Given data:
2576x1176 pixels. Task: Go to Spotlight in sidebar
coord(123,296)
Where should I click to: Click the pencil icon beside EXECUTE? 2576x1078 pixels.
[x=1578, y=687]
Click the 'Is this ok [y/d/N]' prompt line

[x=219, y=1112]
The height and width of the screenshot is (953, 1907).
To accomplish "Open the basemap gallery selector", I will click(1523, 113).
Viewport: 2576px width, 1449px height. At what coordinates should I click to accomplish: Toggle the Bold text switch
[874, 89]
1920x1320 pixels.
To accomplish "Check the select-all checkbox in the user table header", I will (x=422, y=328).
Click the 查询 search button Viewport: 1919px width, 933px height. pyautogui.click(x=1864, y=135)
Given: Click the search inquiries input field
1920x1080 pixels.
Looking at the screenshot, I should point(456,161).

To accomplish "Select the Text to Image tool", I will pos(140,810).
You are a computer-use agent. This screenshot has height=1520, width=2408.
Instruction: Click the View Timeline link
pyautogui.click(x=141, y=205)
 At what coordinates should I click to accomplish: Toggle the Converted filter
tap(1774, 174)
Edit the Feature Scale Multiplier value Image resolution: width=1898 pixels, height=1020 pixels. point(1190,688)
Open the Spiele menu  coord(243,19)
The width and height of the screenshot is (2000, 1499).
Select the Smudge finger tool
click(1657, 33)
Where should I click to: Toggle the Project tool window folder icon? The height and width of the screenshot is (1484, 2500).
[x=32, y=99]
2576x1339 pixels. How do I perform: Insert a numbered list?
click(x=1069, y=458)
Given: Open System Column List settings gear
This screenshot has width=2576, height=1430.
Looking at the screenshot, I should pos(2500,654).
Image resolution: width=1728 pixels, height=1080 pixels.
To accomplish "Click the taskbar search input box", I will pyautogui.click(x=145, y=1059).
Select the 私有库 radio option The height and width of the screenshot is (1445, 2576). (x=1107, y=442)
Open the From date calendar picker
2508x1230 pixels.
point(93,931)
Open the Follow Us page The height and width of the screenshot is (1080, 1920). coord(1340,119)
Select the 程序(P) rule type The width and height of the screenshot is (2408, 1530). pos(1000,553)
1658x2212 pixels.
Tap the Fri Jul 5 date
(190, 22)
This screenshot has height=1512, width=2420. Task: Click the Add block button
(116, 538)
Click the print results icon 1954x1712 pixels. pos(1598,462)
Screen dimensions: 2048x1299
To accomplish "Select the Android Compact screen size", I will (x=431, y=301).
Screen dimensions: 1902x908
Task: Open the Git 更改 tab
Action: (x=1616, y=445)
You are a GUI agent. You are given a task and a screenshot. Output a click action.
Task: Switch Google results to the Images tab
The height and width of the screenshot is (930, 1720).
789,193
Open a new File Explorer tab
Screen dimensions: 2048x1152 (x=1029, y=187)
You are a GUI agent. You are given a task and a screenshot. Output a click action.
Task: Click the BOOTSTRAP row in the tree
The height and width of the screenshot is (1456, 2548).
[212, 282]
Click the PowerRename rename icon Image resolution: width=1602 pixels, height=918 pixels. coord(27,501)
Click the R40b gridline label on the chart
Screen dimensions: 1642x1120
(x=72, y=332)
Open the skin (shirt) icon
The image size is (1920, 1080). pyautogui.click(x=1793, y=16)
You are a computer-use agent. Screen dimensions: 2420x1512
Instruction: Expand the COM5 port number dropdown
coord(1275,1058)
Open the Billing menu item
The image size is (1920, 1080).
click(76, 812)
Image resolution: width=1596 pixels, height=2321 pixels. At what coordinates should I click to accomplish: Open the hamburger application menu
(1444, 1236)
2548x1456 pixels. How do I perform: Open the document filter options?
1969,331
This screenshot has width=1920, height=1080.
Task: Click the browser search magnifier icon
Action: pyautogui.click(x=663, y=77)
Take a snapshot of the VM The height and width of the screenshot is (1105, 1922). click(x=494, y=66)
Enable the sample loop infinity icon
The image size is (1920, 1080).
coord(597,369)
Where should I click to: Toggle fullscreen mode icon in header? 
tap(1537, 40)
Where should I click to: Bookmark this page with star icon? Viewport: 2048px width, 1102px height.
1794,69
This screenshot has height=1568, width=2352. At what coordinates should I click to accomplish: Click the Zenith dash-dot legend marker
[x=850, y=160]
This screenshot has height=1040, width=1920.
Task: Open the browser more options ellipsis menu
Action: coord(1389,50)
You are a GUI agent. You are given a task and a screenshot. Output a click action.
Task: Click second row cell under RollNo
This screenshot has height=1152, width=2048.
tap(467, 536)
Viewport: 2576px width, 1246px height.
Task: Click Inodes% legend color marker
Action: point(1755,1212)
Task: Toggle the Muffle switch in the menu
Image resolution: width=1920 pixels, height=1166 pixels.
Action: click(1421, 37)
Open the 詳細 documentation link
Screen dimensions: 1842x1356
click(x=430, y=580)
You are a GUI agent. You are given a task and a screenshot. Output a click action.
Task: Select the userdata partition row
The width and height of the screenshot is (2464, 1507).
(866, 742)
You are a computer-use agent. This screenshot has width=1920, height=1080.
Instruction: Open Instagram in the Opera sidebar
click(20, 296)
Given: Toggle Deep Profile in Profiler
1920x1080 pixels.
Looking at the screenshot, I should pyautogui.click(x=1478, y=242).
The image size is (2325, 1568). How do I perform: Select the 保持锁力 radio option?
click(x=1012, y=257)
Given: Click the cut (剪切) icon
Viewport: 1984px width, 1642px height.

Problem description: Please type the entries above out again exactly.

Solution for this exercise:
2576x1176 pixels. Task: Go to Spotlight in sidebar
coord(123,296)
Where should I click to: Click the pencil icon beside EXECUTE? 2576x1078 pixels.
[x=1578, y=687]
Click the 'Is this ok [y/d/N]' prompt line

[x=219, y=1112]
The height and width of the screenshot is (953, 1907).
To accomplish "Open the basemap gallery selector", I will click(1523, 113).
Viewport: 2576px width, 1449px height. At what coordinates should I click to accomplish: Toggle the Bold text switch
[874, 89]
1920x1320 pixels.
To accomplish "Check the select-all checkbox in the user table header", I will (x=422, y=328).
Click the 查询 search button Viewport: 1919px width, 933px height. pyautogui.click(x=1864, y=135)
Given: Click the search inquiries input field
1920x1080 pixels.
Looking at the screenshot, I should point(456,161).

To accomplish "Select the Text to Image tool", I will pos(140,810).
You are a computer-use agent. This screenshot has height=1520, width=2408.
Instruction: Click the View Timeline link
pyautogui.click(x=141, y=205)
 At what coordinates should I click to accomplish: Toggle the Converted filter
tap(1774, 174)
Edit the Feature Scale Multiplier value Image resolution: width=1898 pixels, height=1020 pixels. point(1190,688)
Open the Spiele menu  coord(243,19)
The width and height of the screenshot is (2000, 1499).
Select the Smudge finger tool
click(1657, 33)
Where should I click to: Toggle the Project tool window folder icon? The height and width of the screenshot is (1484, 2500).
[x=32, y=99]
2576x1339 pixels. How do I perform: Insert a numbered list?
click(x=1069, y=458)
Given: Open System Column List settings gear
This screenshot has width=2576, height=1430.
Looking at the screenshot, I should pos(2500,654).
Image resolution: width=1728 pixels, height=1080 pixels.
To accomplish "Click the taskbar search input box", I will pyautogui.click(x=145, y=1059).
Select the 私有库 radio option The height and width of the screenshot is (1445, 2576). (x=1107, y=442)
Open the From date calendar picker
2508x1230 pixels.
point(93,931)
Open the Follow Us page The height and width of the screenshot is (1080, 1920). coord(1340,119)
Select the 程序(P) rule type The width and height of the screenshot is (2408, 1530). pos(1000,553)
1658x2212 pixels.
Tap the Fri Jul 5 date
(190, 22)
This screenshot has height=1512, width=2420. Task: Click the Add block button
(116, 538)
Click the print results icon 1954x1712 pixels. pos(1598,462)
Screen dimensions: 2048x1299
To accomplish "Select the Android Compact screen size", I will (x=431, y=301).
Screen dimensions: 1902x908
Task: Open the Git 更改 tab
Action: (x=1616, y=445)
You are a GUI agent. You are given a task and a screenshot. Output a click action.
Task: Switch Google results to the Images tab
The height and width of the screenshot is (930, 1720).
789,193
Open a new File Explorer tab
Screen dimensions: 2048x1152 (x=1029, y=187)
You are a GUI agent. You are given a task and a screenshot. Output a click action.
Task: Click the BOOTSTRAP row in the tree
The height and width of the screenshot is (1456, 2548).
[212, 282]
Click the PowerRename rename icon Image resolution: width=1602 pixels, height=918 pixels. coord(27,501)
Click the R40b gridline label on the chart
Screen dimensions: 1642x1120
(x=72, y=332)
Open the skin (shirt) icon
The image size is (1920, 1080). pyautogui.click(x=1793, y=16)
You are a computer-use agent. Screen dimensions: 2420x1512
Instruction: Expand the COM5 port number dropdown
coord(1275,1058)
Open the Billing menu item
The image size is (1920, 1080).
click(76, 812)
Image resolution: width=1596 pixels, height=2321 pixels. At what coordinates should I click to accomplish: Open the hamburger application menu
(1444, 1236)
2548x1456 pixels. How do I perform: Open the document filter options?
1969,331
This screenshot has width=1920, height=1080.
Task: Click the browser search magnifier icon
Action: pyautogui.click(x=663, y=77)
Take a snapshot of the VM The height and width of the screenshot is (1105, 1922). click(x=494, y=66)
Enable the sample loop infinity icon
The image size is (1920, 1080).
coord(597,369)
Where should I click to: Toggle fullscreen mode icon in header? 
tap(1537, 40)
Where should I click to: Bookmark this page with star icon? Viewport: 2048px width, 1102px height.
1794,69
This screenshot has height=1568, width=2352. At what coordinates should I click to accomplish: Click the Zenith dash-dot legend marker
[x=850, y=160]
This screenshot has height=1040, width=1920.
Task: Open the browser more options ellipsis menu
Action: coord(1389,50)
You are a GUI agent. You are given a task and a screenshot. Output a click action.
Task: Click second row cell under RollNo
This screenshot has height=1152, width=2048.
tap(467, 536)
Viewport: 2576px width, 1246px height.
Task: Click Inodes% legend color marker
Action: point(1755,1212)
Task: Toggle the Muffle switch in the menu
Image resolution: width=1920 pixels, height=1166 pixels.
Action: click(1421, 37)
Open the 詳細 documentation link
Screen dimensions: 1842x1356
click(x=430, y=580)
You are a GUI agent. You are given a task and a screenshot. Output a click action.
Task: Select the userdata partition row
The width and height of the screenshot is (2464, 1507).
(866, 742)
You are a computer-use agent. This screenshot has width=1920, height=1080.
Instruction: Open Instagram in the Opera sidebar
click(20, 296)
Given: Toggle Deep Profile in Profiler
1920x1080 pixels.
Looking at the screenshot, I should pyautogui.click(x=1478, y=242).
The image size is (2325, 1568). How do I perform: Select the 保持锁力 radio option?
click(x=1012, y=257)
Given: Click the cut (剪切) icon
Viewport: 1984px width, 1642px height.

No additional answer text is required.